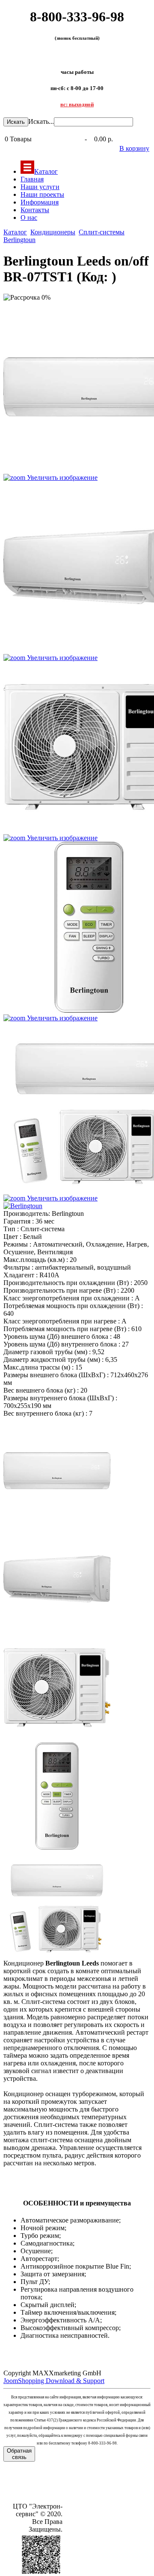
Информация (40, 202)
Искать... (41, 121)
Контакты (35, 209)
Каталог (46, 171)
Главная (32, 179)
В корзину (134, 148)
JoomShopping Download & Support (53, 2380)
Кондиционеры (52, 232)
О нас (29, 217)
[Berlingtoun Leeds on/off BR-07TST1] (56, 1470)
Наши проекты (42, 194)
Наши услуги (40, 186)
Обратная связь (19, 2453)
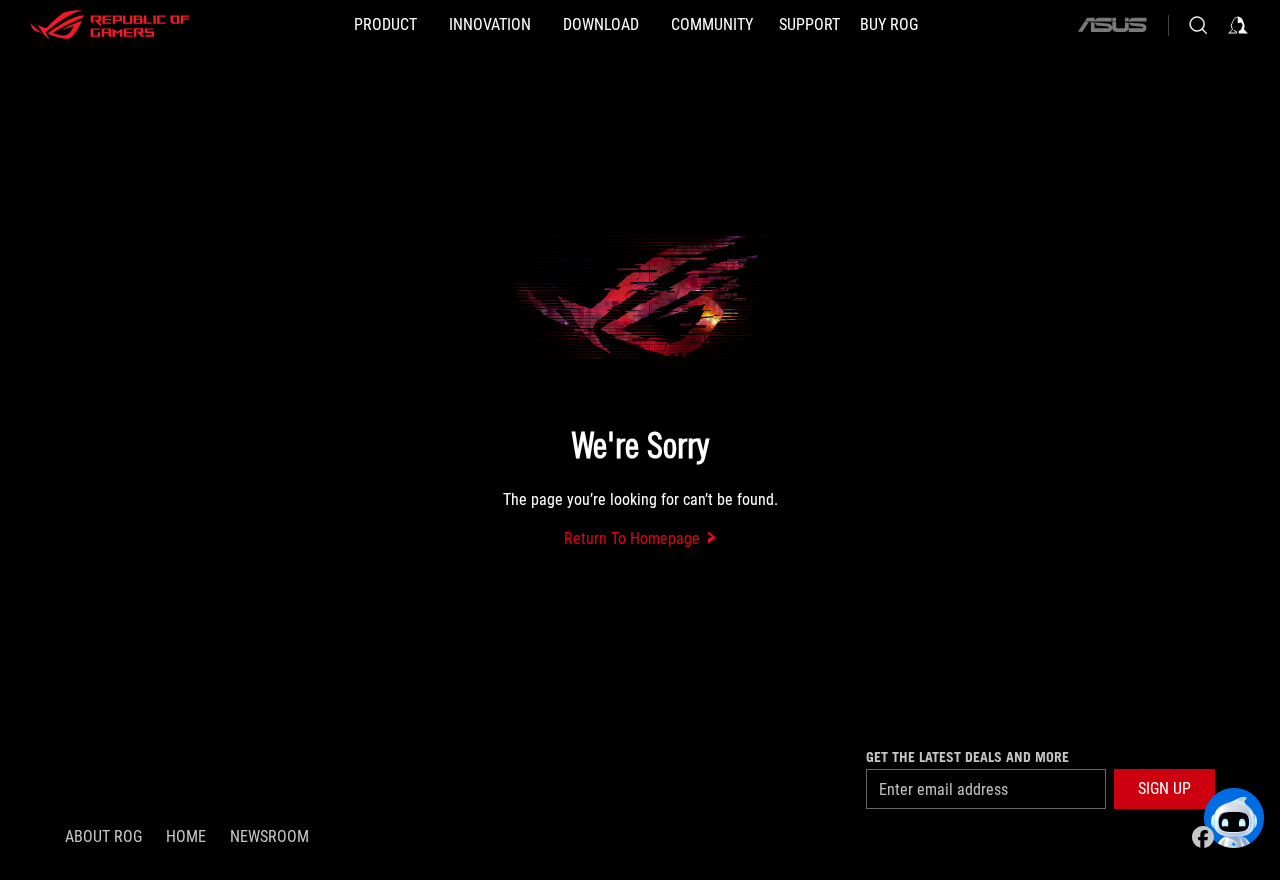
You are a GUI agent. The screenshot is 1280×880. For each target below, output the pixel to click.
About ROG (103, 836)
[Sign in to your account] (1238, 25)
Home (186, 836)
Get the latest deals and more (967, 757)
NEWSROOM (269, 836)
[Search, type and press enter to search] (1198, 25)
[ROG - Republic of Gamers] (110, 25)
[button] (1164, 789)
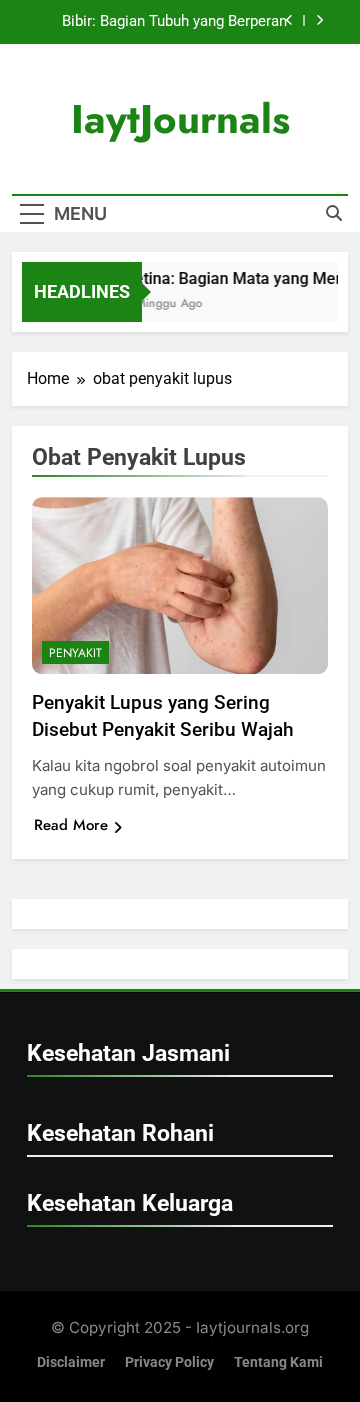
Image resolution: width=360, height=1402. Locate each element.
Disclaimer (71, 1362)
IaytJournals (180, 119)
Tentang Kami (278, 1362)
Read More (71, 825)
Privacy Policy (169, 1362)
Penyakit (75, 653)
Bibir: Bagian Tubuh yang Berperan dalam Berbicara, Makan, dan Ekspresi (160, 22)
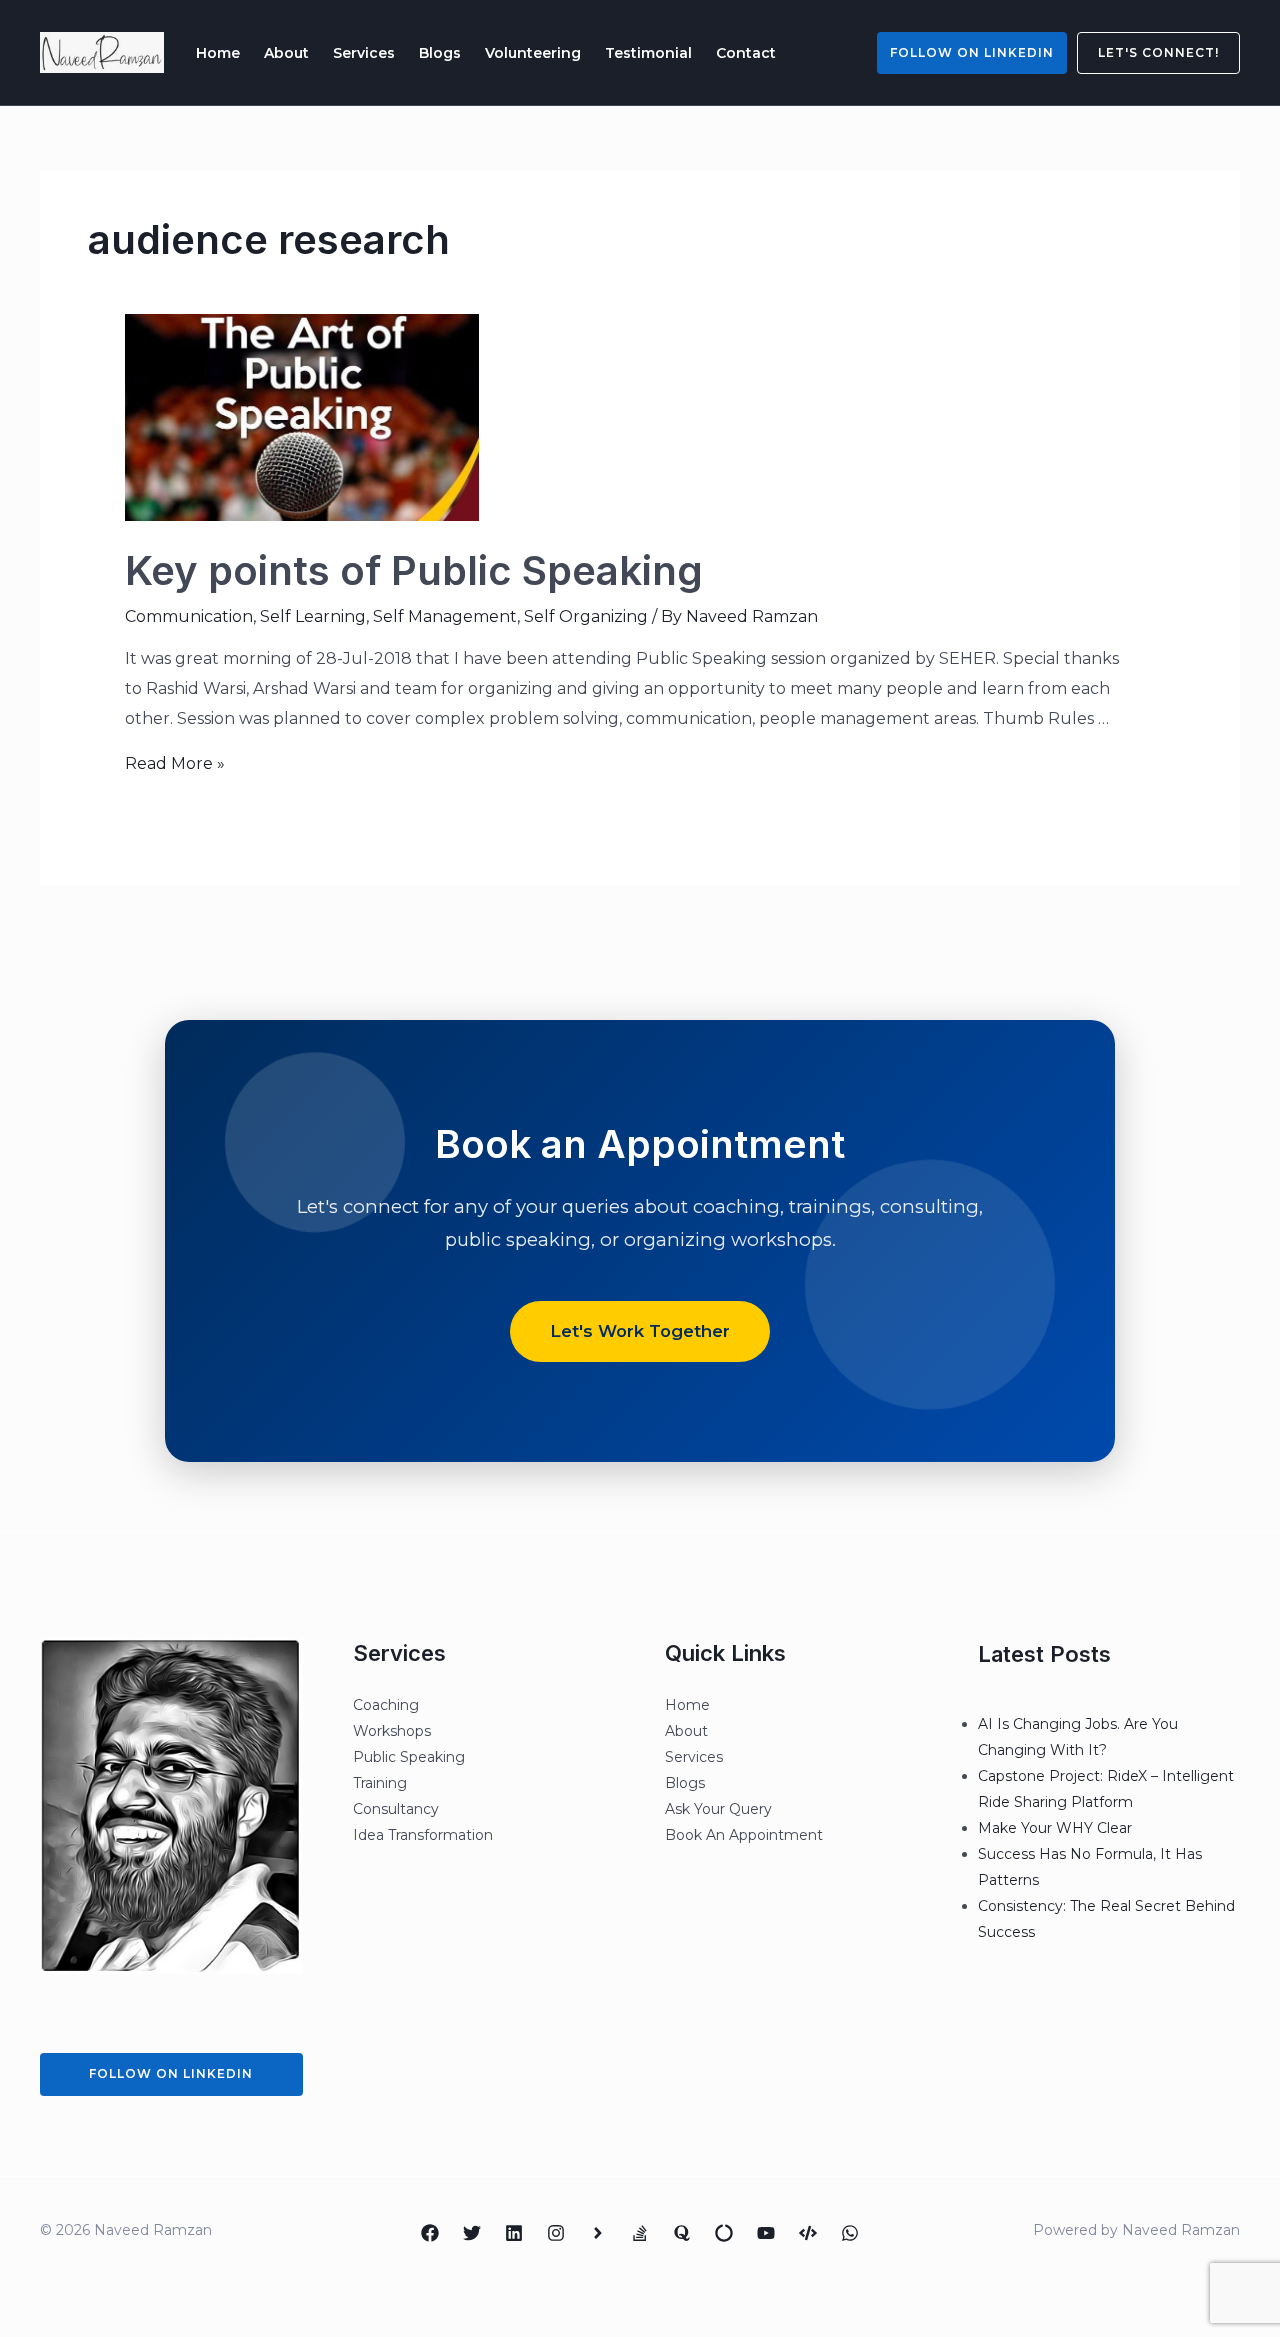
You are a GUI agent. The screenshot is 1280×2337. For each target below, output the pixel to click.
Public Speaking (409, 1757)
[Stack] (640, 2233)
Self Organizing (586, 616)
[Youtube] (766, 2233)
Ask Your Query (718, 1809)
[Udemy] (808, 2233)
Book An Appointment (744, 1835)
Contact (746, 53)
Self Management (445, 616)
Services (364, 53)
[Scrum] (724, 2233)
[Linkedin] (514, 2233)
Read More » (175, 763)
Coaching (386, 1705)
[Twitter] (472, 2233)
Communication (189, 616)
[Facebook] (430, 2233)
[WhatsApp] (850, 2233)
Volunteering (533, 53)
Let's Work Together (640, 1331)
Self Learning (313, 616)
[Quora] (682, 2233)
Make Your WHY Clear (1055, 1828)
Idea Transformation (423, 1835)
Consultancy (396, 1809)
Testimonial (648, 53)
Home (218, 53)
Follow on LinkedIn (972, 52)
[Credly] (598, 2233)
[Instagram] (556, 2233)
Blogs (440, 53)
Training (380, 1783)
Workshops (392, 1731)
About (286, 53)
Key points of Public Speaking (414, 570)
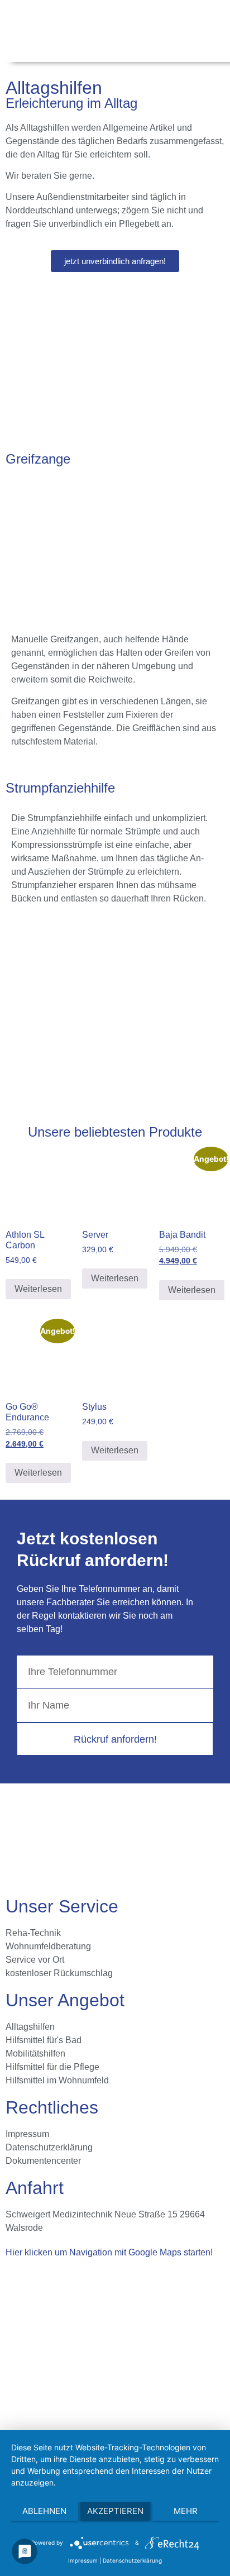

**About this exercise**
Output all of the entries once more, word for word, with the images removed.

**Expected answer**
Информация (40, 202)
Искать... (41, 121)
Контакты (35, 209)
Каталог (46, 171)
Главная (32, 179)
В корзину (134, 148)
JoomShopping Download & Support (53, 2380)
Кондиционеры (52, 232)
О нас (29, 217)
[Berlingtoun Leeds on/off BR-07TST1] (56, 1470)
Наши проекты (42, 194)
Наши услуги (40, 186)
Обратная связь (19, 2453)
You are a GUI agent. The screenshot is 1280×880. For each target below, output the pixel to click.
About ROG (103, 836)
[Sign in to your account] (1238, 25)
Home (186, 836)
Get the latest deals and more (967, 757)
NEWSROOM (269, 836)
[Search, type and press enter to search] (1198, 25)
[ROG - Republic of Gamers] (110, 25)
[button] (1164, 789)
Image resolution: width=360, height=1402. Locate each element.
Disclaimer (71, 1362)
IaytJournals (180, 119)
Tentang Kami (278, 1362)
Read More (71, 825)
Privacy Policy (169, 1362)
Penyakit (75, 653)
Bibir: Bagian Tubuh yang Berperan dalam Berbicara, Makan, dan Ekspresi (160, 22)
You are a GUI agent. The screenshot is 1280×2337. For each target below, output the pixel to click.
Public Speaking (409, 1757)
[Stack] (640, 2233)
Self Organizing (586, 616)
[Youtube] (766, 2233)
Ask Your Query (718, 1809)
[Udemy] (808, 2233)
Book An Appointment (744, 1835)
Contact (746, 53)
Self Management (445, 616)
Services (364, 53)
[Scrum] (724, 2233)
[Linkedin] (514, 2233)
Read More » (175, 763)
Coaching (386, 1705)
[Twitter] (472, 2233)
Communication (189, 616)
[Facebook] (430, 2233)
[WhatsApp] (850, 2233)
Volunteering (533, 53)
Let's Work Together (640, 1331)
Self Learning (313, 616)
[Quora] (682, 2233)
Make Your WHY Clear (1055, 1828)
Idea Transformation (423, 1835)
Consultancy (396, 1809)
Testimonial (648, 53)
Home (218, 53)
Follow on LinkedIn (972, 52)
[Credly] (598, 2233)
[Instagram] (556, 2233)
Blogs (440, 53)
Training (380, 1783)
Workshops (392, 1731)
About (286, 53)
Key points of Public Speaking (414, 570)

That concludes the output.